Chordoma is a rare bone tumor originating from notochordal remnants.1 It occurs almost exclusively in the axial skeleton, where it is distributed nearly equally among cranial, vertebral and sacral sites. The tumor occurs more frequently in males than in females (1.67:1) and in Caucasians than in African-Americans (4:1) and is diagnosed at a median age of 58.5 years with a range from infancy to >90.2 Families with 2 or more individuals with chordoma have been described worldwide, suggesting a genetic predisposition to the tumor. The pattern of inheritance in some of these families is compatible with an autosomal dominant trait.3 Previously, we performed linkage analysis using microsatellite (STR) markers on 3 unrelated chordoma kindreds (16 patients with chordoma) and reported significant evidence for linkage to chromosome 7q33 (Zmax = 4.78) with a minimal disease gene region of 11 cM.4 Recently, we clinically evaluated a fourth multiplex chordoma family that had been previously described.5 This family was reported to be linked to 1p36 based on a combined loss of heterozygosity (LOH) and linkage analysis (Zmax = 1.2).6
Recent technological advances in high-throughput single nucleotide polymorphism (SNP) genotyping have made it feasible to use SNPs for genome-wide linkage analysis. Although SNPs are less polymorphic than STRs, their great abundance and high potential for automated high-throughput genotyping analysis at moderate cost have prompted the consideration of using SNPs as an alternative to STRs for linkage analysis. Studies using SNPs in whole genome scans of both simulated and real data indicated that, when compared to commonly used STR markers, high-density SNPs might have increased power for detection of significant linkage signals and allow loci to be defined more precisely.7, 8, 9, 10 Improvement of analytical methods, such as the development of new algorithms and linkage programs,11 and the construction of high-resolution SNP maps12, 13 have made it more practical to use SNPs in linkage analysis. However, challenges still exist in the use of SNP-based linkage mapping, particularly, the computational burden associated with high-density marker maps, especially in complex pedigrees. To further investigate the evidence for linkage of a chordoma gene to 7q33 and genetic heterogeneity and to evaluate the use of SNP markers in linkage mapping of complex pedigrees, we genotyped the 4 chordoma families for a set of dense SNP markers on chromosomes 7 and 1p36 and carried out linkage analyses.
Material and methods
Subjects and genotyping
Families 1–3 have been described previously (Fig. 1a–c).4 We clinically evaluated a fourth chordoma family that had been reported by Dalpra et al.5 In family 4, the father had nasopharyngeal chordoma at age 9 that was treated with radiation therapy. The tumor recurred at age 42 and he died at age 47 from tumor progression. At the time of the study,5 his eldest daughter was considered to be unaffected. Subsequently, she was diagnosed with multicentric chordoma at age 25. The second daughter had cerebellar astrocytoma diagnosed at age 12, and the third daughter was diagnosed with skull base chordoma at age 7 (Fig. 1d).
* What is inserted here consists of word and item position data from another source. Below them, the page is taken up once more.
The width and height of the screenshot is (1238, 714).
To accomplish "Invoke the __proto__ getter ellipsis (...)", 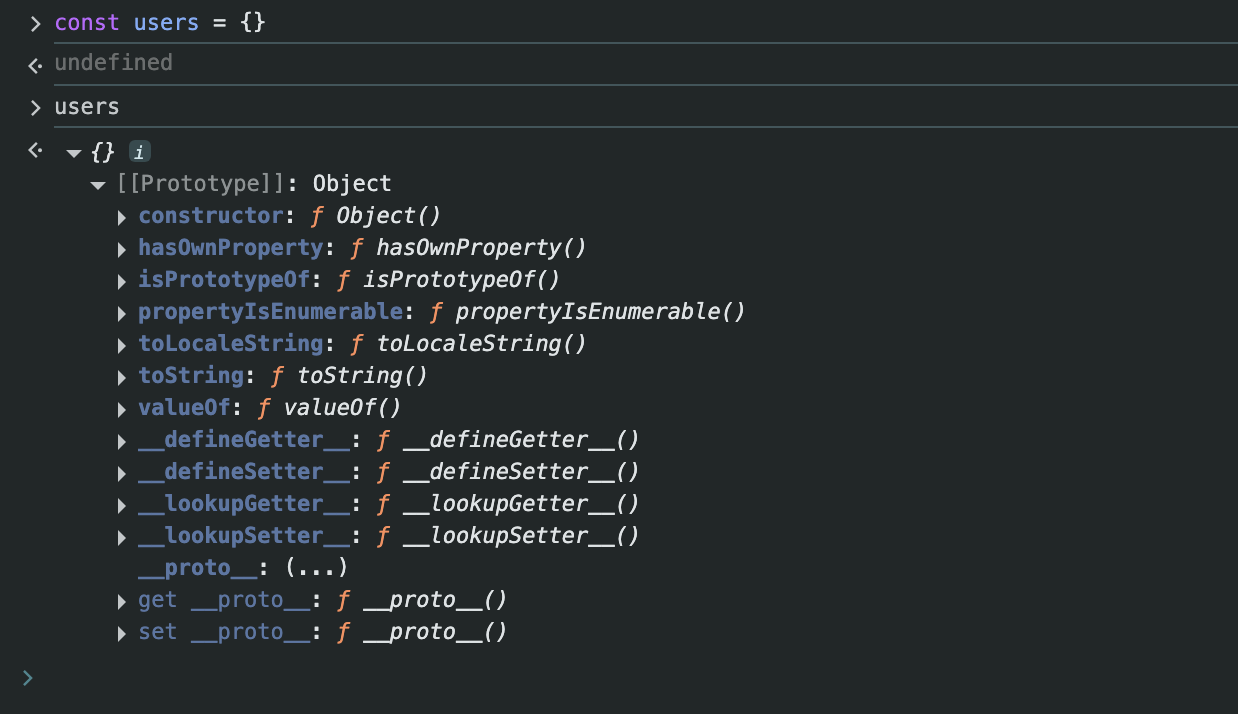I will click(x=316, y=568).
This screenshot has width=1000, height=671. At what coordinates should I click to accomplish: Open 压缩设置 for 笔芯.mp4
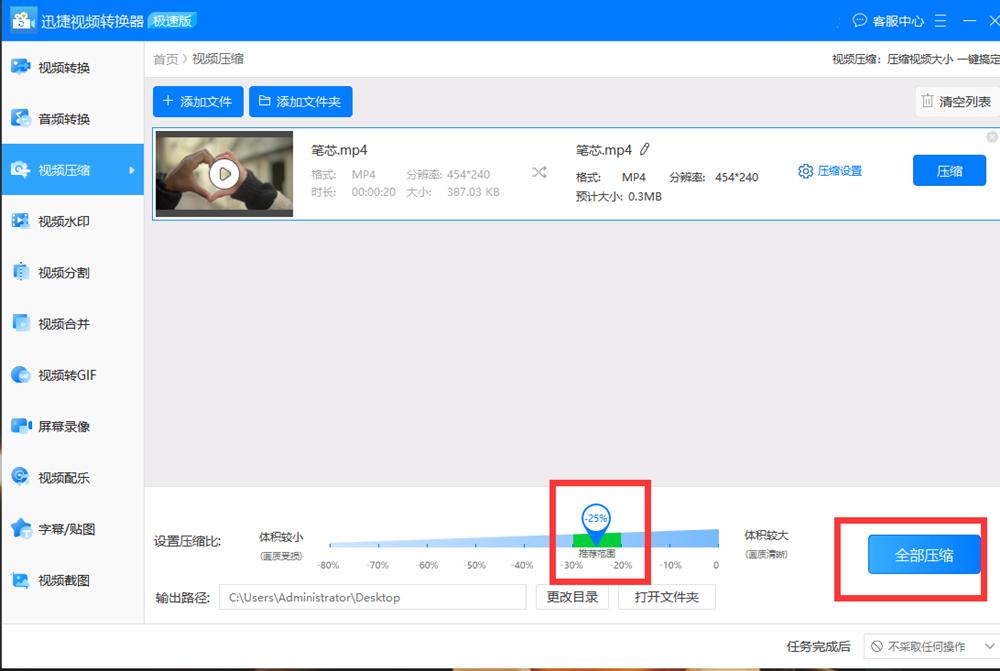830,171
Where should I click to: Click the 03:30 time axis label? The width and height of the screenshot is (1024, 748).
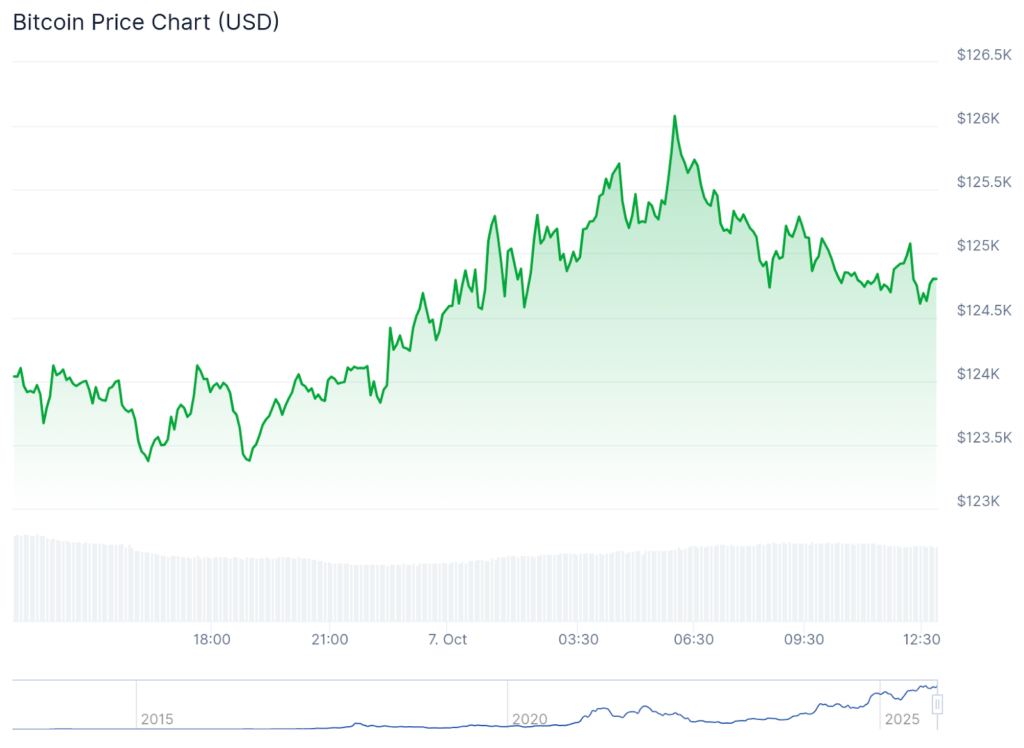pos(578,640)
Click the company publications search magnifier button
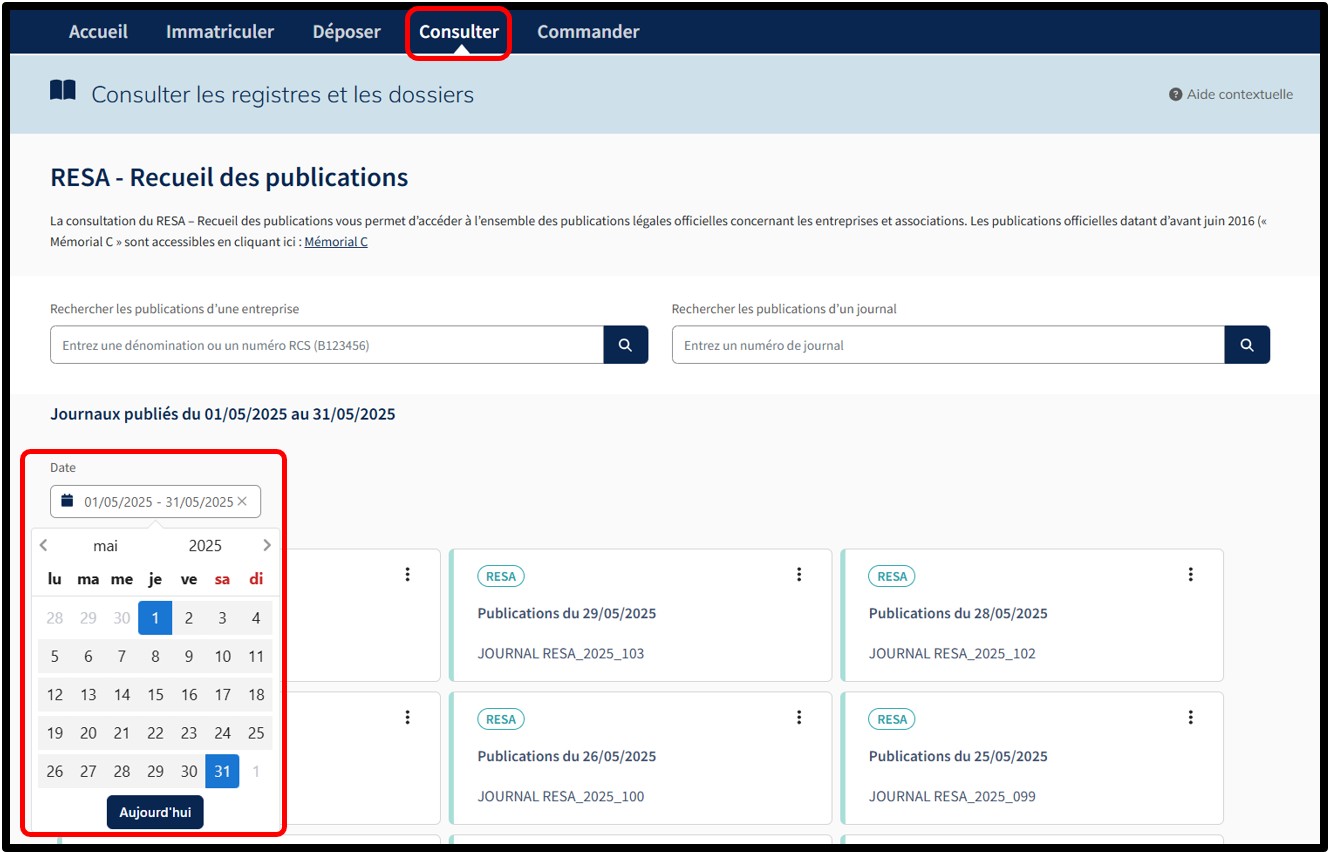 (625, 345)
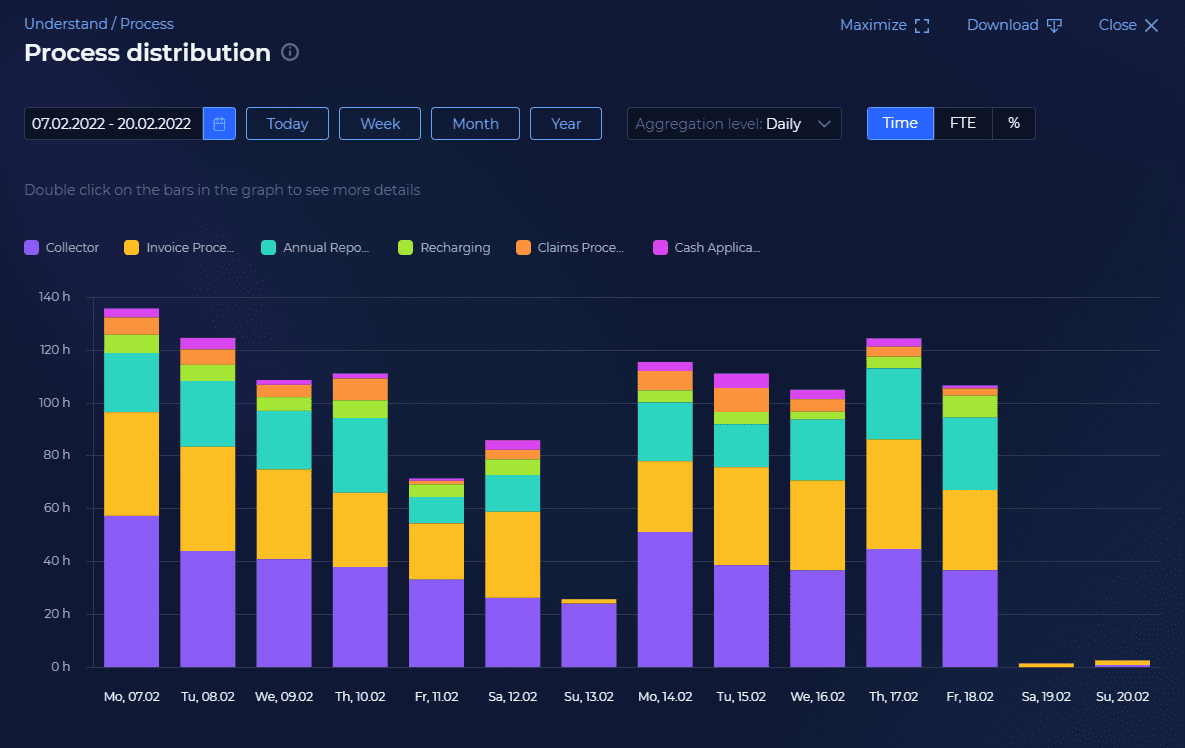Open the Aggregation level dropdown
1185x748 pixels.
click(734, 123)
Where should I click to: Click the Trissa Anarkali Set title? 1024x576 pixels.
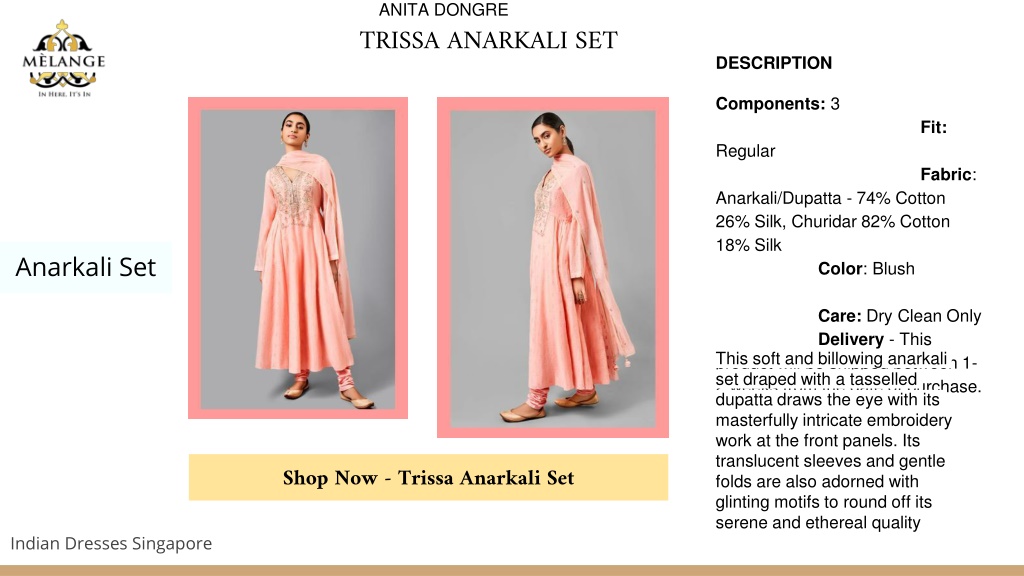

Previously, we classified some subjects in families 1–3 as being affected with chordoma on the basis of MRI results alone.4 In the current linkage study, we used a more stringent case definition and required chordoma in all cases to be confirmed by histopathology. Thus, we changed the affection status of 2 individuals from family 1 and 1 individual from family 3 who were previously coded as affected to unknown. Juvenile astrocytoma occurred in an offspring of a patient with chordoma in both families 2 and 4. We classified these patients as affected, as we did previously.4 Thus, our present study included 16 affected individuals with either chordoma or astrocytoma from the 4 families (Fig. 1).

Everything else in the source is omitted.